I think something people don't understand about these companies- both processed food and fast food companies- is that they hire a huge number of scientists, from people who design custom artificial flavors and odors to psychologists who understand how to best design packaging to appeal to certain demographics.
They are using their understanding of human psychology and human sensory input to make these products appeal to us as much as they ever possibly could.
And both that understanding and the technology itself keeps improving.
So this will only get worse.
Just remember that every time you see anything advertised to you from a major food company or restaurant chain that they are using your brain against you and doing it well. And it will still work. It works with me despite knowing it.
Well, a big mac once every couple months won't kill you. I enjoy it once in a while (especially after midnight) but eat well the rest of the time. The dosage makes the poison, as the saying goes.

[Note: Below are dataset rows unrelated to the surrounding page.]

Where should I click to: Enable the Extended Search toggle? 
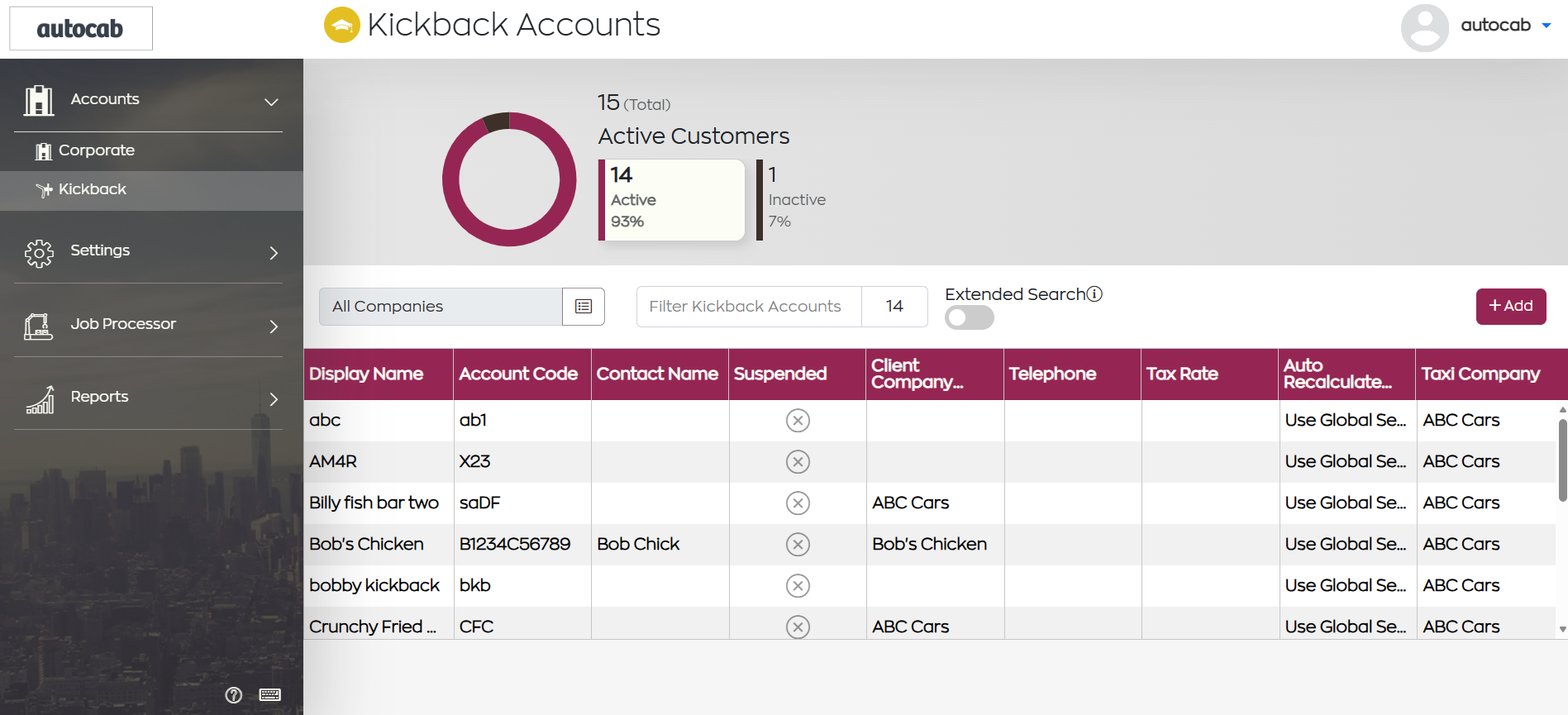coord(970,317)
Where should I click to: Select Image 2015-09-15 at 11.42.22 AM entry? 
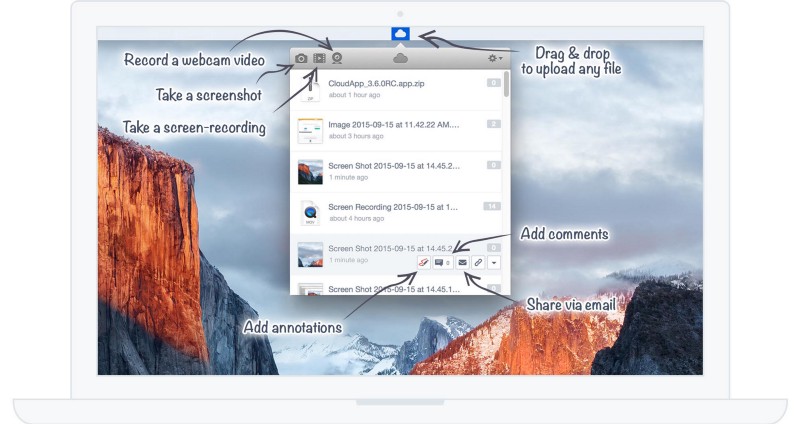(x=393, y=125)
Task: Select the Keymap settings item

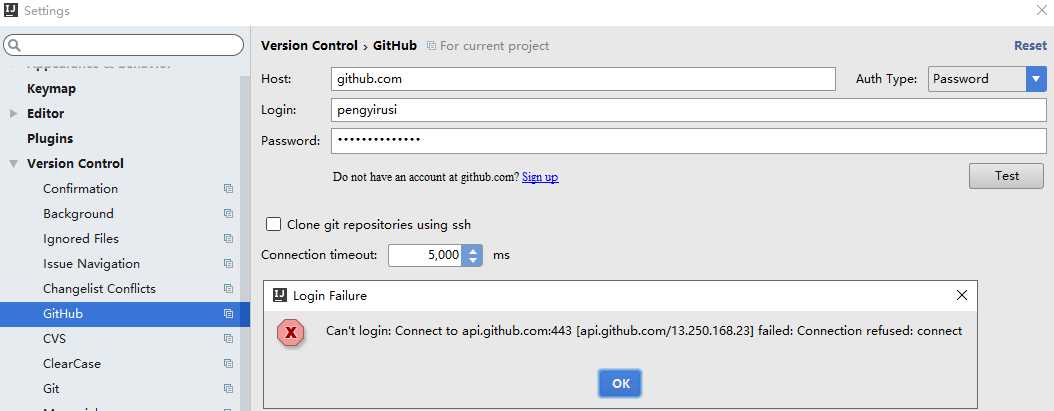Action: click(51, 89)
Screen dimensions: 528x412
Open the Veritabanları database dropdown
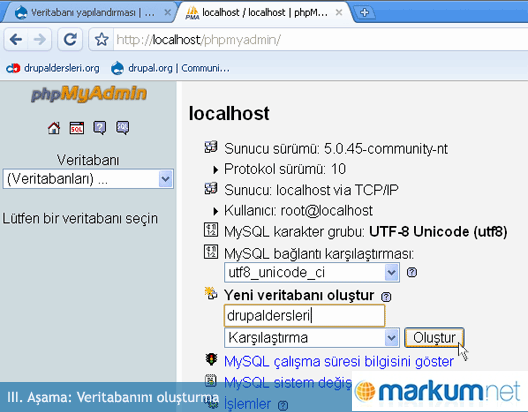pyautogui.click(x=88, y=179)
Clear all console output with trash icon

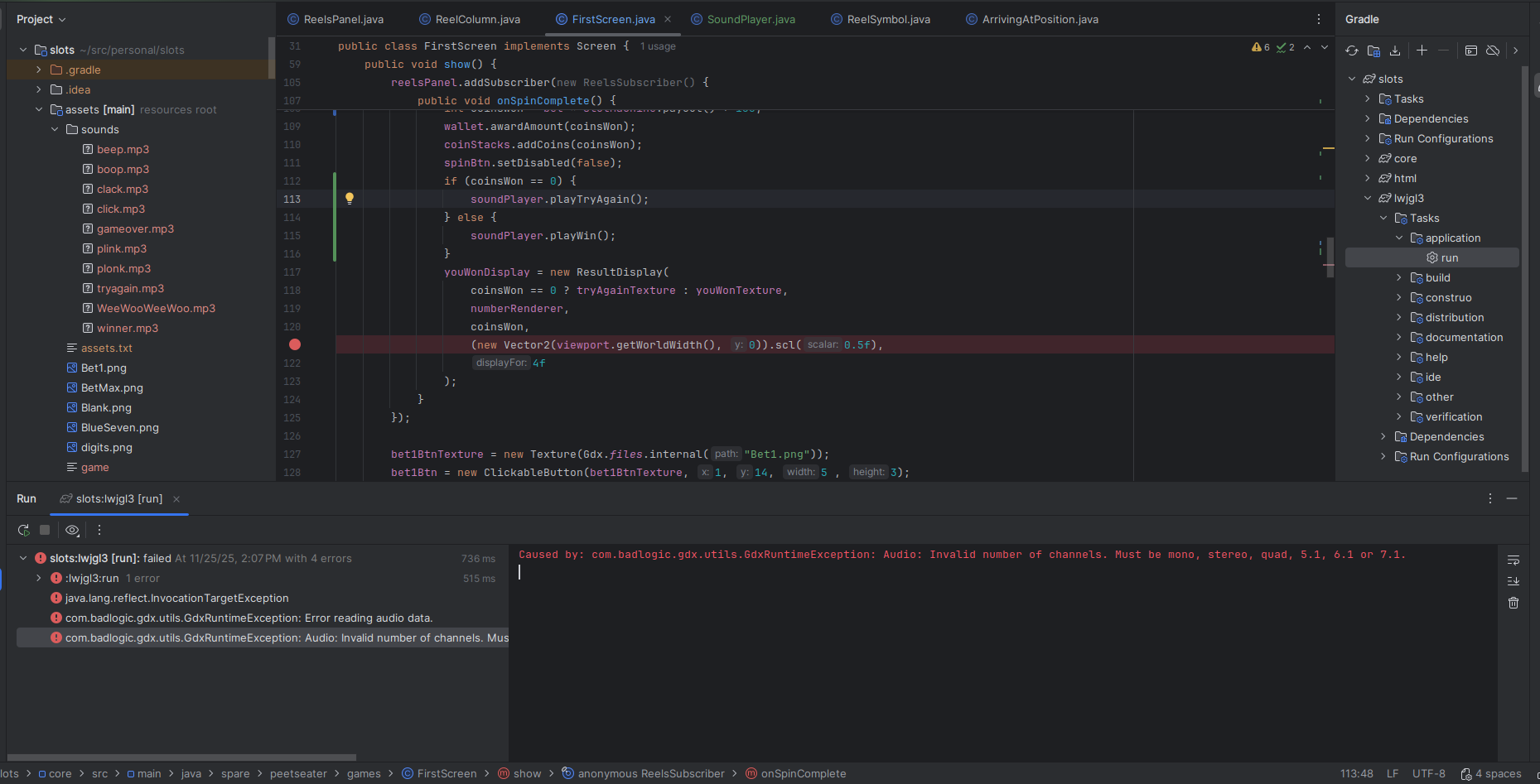[1513, 603]
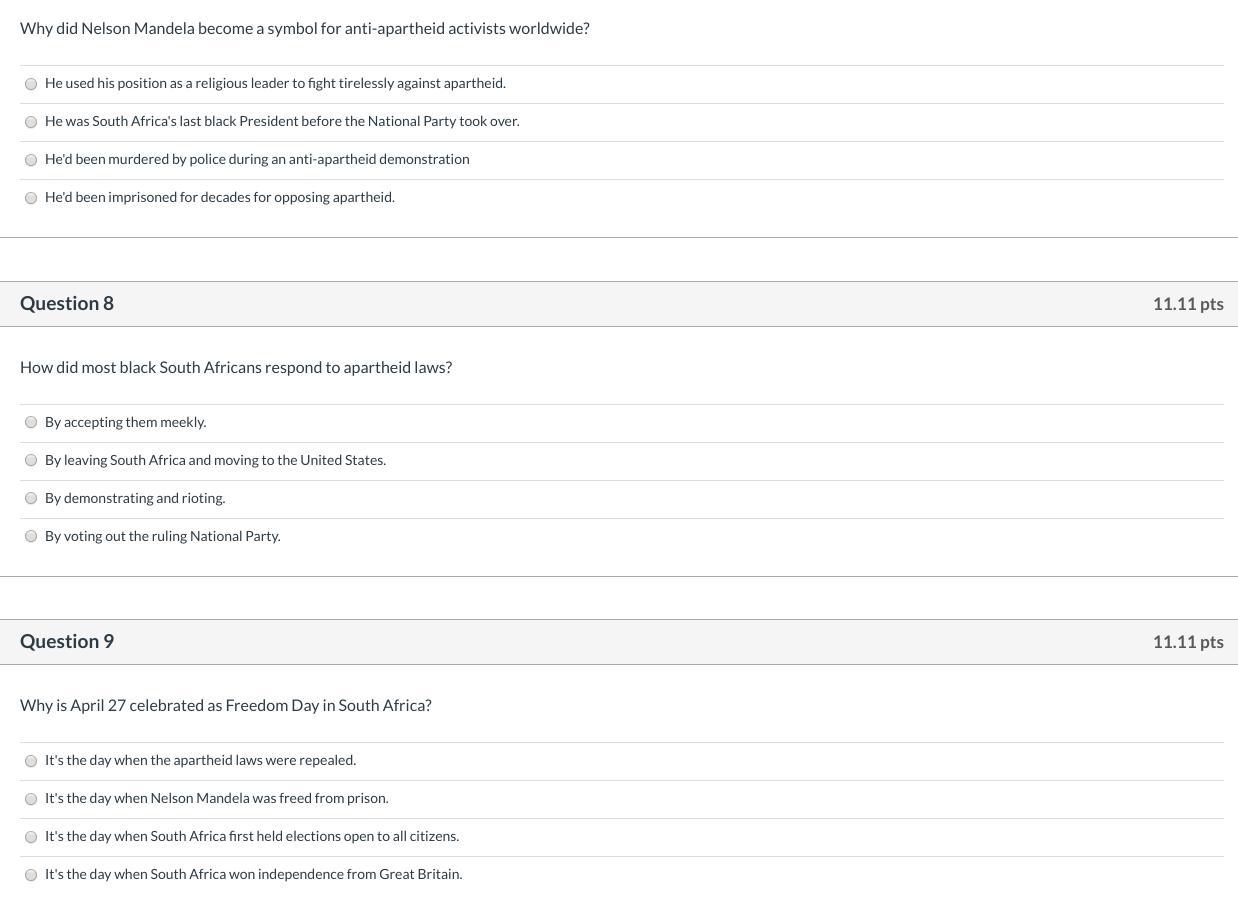This screenshot has height=903, width=1238.
Task: Click the Nelson Mandela symbol question text
Action: click(x=304, y=28)
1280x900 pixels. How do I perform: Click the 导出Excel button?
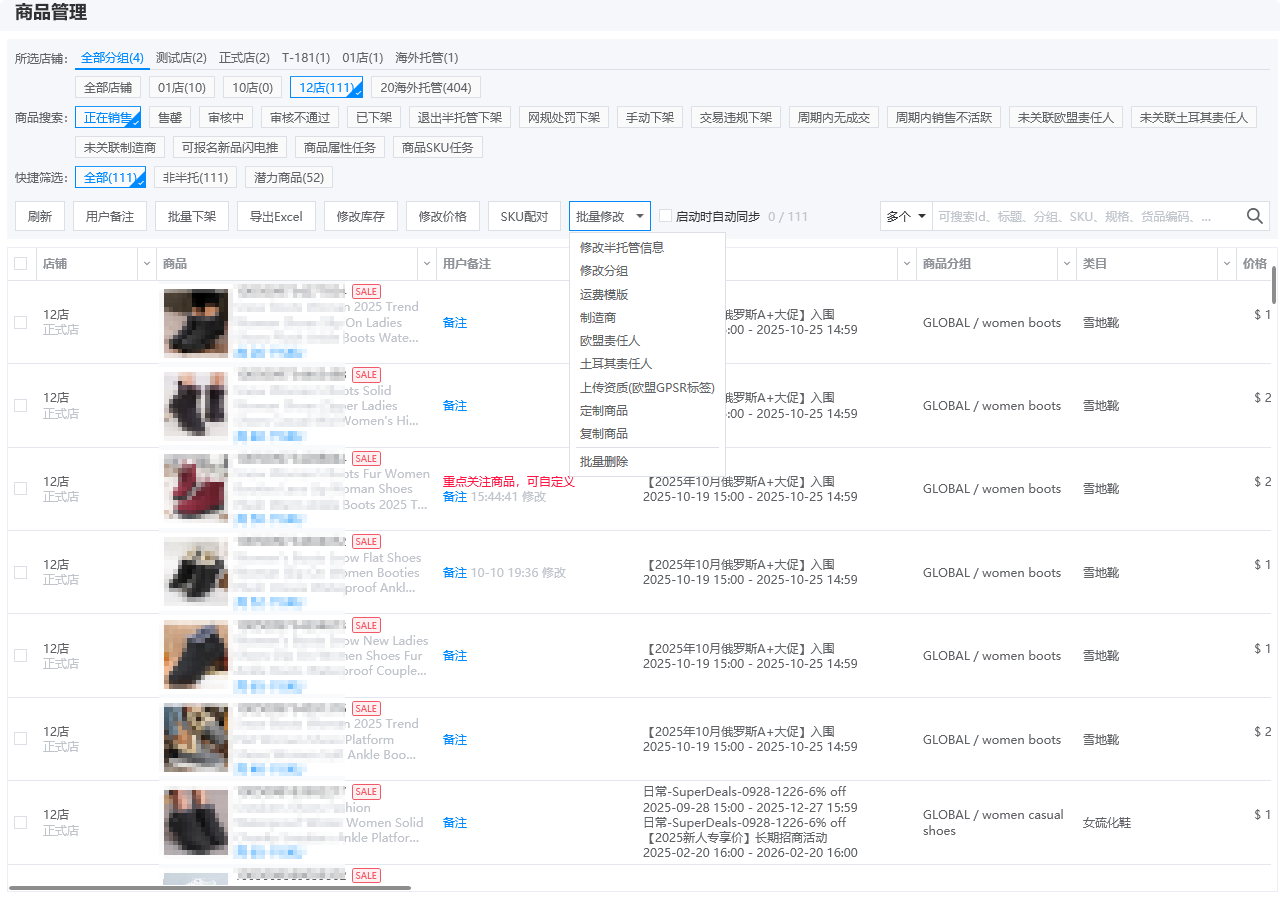pyautogui.click(x=276, y=215)
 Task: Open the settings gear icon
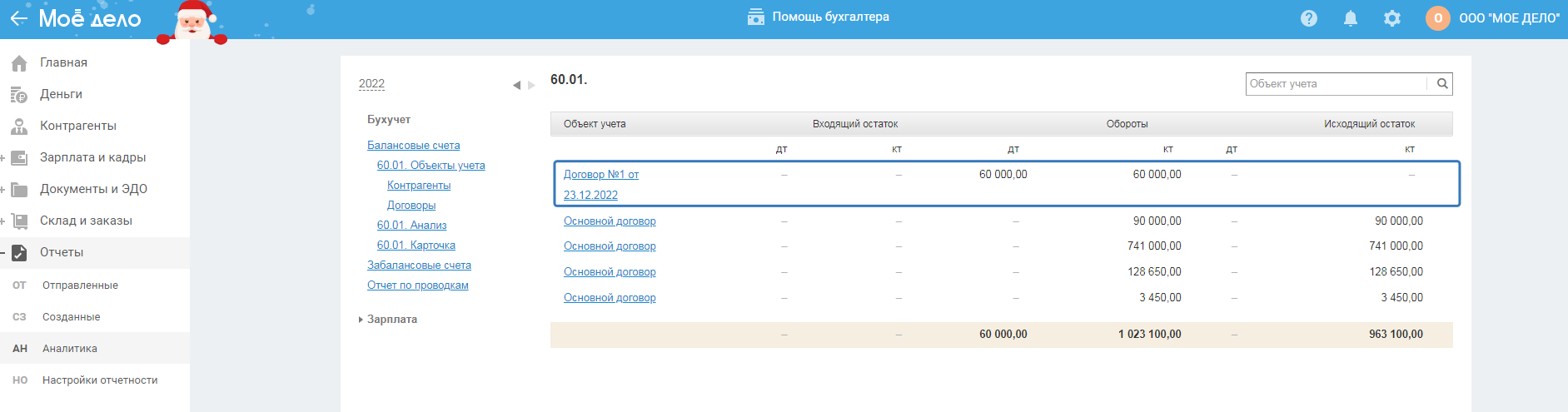coord(1392,18)
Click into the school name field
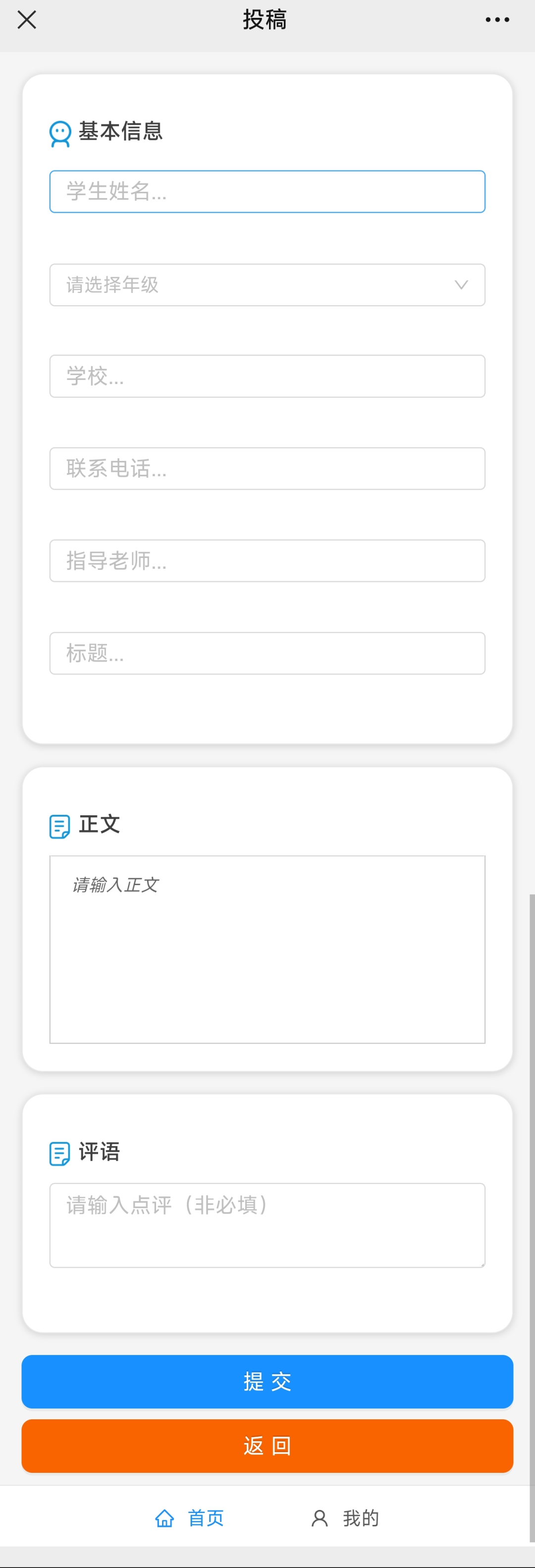 [267, 376]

The problem is that for many people it's one Big Mac this week and one Burrito Supreme the next week and Oreos and Doritos in between and Lattes from Starbucks and endless sugary sodas and so many other things people eat in the Western world.
By far the most appealing food is the stuff I make for myself, after learning exactly how to make something to meet my own preferences.
These foods might awaken all kinds of cravings, but walking into the local grocer, nothing in there that's ready to eat, will actually leave me satisfied afterwards.
Food is literally just getting worse, even as it's designed to entice us into eating more than ever
These are some serious, evil, greedy motherfuckers that will never allow UPFs to be regulated in the U.S. It's vitally important that people take personal responsibility to learn about the dangers of UPFs and eliminate them from their diet.
Personal responsability can only work if people are able to both educate and control themselves, which these companies are actively working against though psychological manipulation and by making their foods as addictive as possible.
The real solution is to remove corruption from the government by removing control from the people who are corrupting the government.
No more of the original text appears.